▶ [CONSIGNES]:
A. Relevez, dans l'ordre de leur première mention, tous les évangélistes que le texte proposé désigne par le titre « saint ».
B. Recopiez sans rien changer les lignes des enregistrements qui vont du début des enregistrements jusqu'à la ligne contenant « coord(177,115) », cette dernière comprise.

▶ [TEXTE PROPOSÉ]:
────────────────
4. La Tradition nous apprend, comme un fait bien avéré, que saint Matthieu seul parmi ces quatre évangélistes a écrit en hébreu et que les autres ont écrit en grec. Bien que chacun d’eux paraisse avoir adopté dans sa narration une marche particulière, on ne voit pas que les derniers aient écrit sans savoir que d’autres l’eussent déjà fait, et ce n’est pas par ignorance que les uns omettent certains événements rapportés dans les livres des autres. Chacun a voulu concourir efficacement à une œuvre divine, suivant l’inspiration qu’il avait reçue, sans s’aider inutilement du travail d’autrui. En effet, saint Matthieu a envisagé l’Incarnation du côté de l’origine royale de Notre-Seigneur et n’a guère considéré dans, les actes et les paroles de Jésus-Christ que ce qui a rapport à la vie présente des hommes. Saint Marc, qui vient après lui, semble être son page et son abréviateur. Car il n’emprunte rien de ce qui est exclusivement propre au récit de saint Jean ; il ajoute très-peu de choses â ce que nous savons d’ailleurs ; il prend encore moins dans les faits que saint Luc est seul à rapporter ; mais il reproduit presque tout ce que renferme le récit de saint Matthieu et souvent à peu-près dans les mêmes termes ; toujours d’accord avec cet Évangéliste, jamais en désaccord avec les deux autres. Pour saint Luc, on le voit surtout occupé de l’origine sacerdotale – du Seigneur et de son rôle de pontife. Aussi bien, dans la généalogie qu’il trace de Jésus-Christ, pour remonter jusqu’à David il ne suit pas la ligne royale, mais par une autre qui ne compte pas de rois, il arrive à Nathan fils de David[1], lequel ne fut pas roi non plus. Ce n’est pas comme saint Matthieu[2], qui de David vient à Salomon, héritier de son trône, et descend jusqu’à Jésus-Christ, en prenant par ordre tous les rois de Juda qu’il réunit dans un nombre mystérieux dont nous parlerons plus loin.
────────────────
▶ [MATÉRIEL DE L'EXERCICE]:

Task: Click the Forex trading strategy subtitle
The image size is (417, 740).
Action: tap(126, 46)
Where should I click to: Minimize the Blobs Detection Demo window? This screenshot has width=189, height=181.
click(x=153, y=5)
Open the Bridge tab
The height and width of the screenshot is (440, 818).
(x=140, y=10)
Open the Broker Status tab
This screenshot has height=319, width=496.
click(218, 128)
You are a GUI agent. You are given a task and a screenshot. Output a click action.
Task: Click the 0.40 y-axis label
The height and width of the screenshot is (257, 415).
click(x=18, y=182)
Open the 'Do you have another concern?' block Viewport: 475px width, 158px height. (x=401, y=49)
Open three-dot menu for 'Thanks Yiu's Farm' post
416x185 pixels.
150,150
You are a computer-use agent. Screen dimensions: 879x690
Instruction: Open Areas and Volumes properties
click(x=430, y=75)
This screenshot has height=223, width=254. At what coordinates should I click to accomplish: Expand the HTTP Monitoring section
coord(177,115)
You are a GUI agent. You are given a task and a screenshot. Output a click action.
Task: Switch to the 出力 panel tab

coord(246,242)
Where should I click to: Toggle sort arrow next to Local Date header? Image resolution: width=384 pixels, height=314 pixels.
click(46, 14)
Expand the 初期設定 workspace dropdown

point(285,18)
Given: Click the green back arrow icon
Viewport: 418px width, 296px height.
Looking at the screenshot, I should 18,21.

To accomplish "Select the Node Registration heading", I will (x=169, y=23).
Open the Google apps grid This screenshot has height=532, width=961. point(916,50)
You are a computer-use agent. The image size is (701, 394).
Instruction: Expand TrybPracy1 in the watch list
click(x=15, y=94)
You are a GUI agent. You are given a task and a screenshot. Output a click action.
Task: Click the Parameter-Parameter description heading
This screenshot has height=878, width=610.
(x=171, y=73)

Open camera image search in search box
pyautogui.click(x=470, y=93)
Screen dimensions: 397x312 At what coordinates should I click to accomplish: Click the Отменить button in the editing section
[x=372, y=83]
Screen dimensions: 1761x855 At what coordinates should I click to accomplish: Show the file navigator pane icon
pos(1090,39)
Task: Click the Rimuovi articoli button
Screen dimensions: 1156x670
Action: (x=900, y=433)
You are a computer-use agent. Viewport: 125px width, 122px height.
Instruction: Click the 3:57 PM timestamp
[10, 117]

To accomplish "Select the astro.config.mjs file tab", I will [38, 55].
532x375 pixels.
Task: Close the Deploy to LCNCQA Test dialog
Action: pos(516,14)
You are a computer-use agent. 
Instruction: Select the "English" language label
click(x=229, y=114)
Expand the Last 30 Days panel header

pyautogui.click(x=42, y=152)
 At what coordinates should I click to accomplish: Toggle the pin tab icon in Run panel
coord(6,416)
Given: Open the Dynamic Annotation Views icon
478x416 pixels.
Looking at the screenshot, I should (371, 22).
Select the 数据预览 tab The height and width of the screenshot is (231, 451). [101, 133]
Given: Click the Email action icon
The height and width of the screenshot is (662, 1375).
────────────────
▶ [CORRIGÉ]:
A. saint Matthieu, saint Marc, saint Jean, saint Luc

B.
Task: Click the Forex trading strategy subtitle
The image size is (417, 740).
Action: tap(126, 46)
Where should I click to: Minimize the Blobs Detection Demo window? This screenshot has width=189, height=181.
click(x=153, y=5)
Open the Bridge tab
The height and width of the screenshot is (440, 818).
(x=140, y=10)
Open the Broker Status tab
This screenshot has height=319, width=496.
click(218, 128)
You are a GUI agent. You are given a task and a screenshot. Output a click action.
Task: Click the 0.40 y-axis label
The height and width of the screenshot is (257, 415).
click(x=18, y=182)
Open the 'Do you have another concern?' block Viewport: 475px width, 158px height. (x=401, y=49)
Open three-dot menu for 'Thanks Yiu's Farm' post
416x185 pixels.
150,150
You are a computer-use agent. Screen dimensions: 879x690
Instruction: Open Areas and Volumes properties
click(x=430, y=75)
This screenshot has height=223, width=254. At what coordinates should I click to accomplish: Expand the HTTP Monitoring section
coord(177,115)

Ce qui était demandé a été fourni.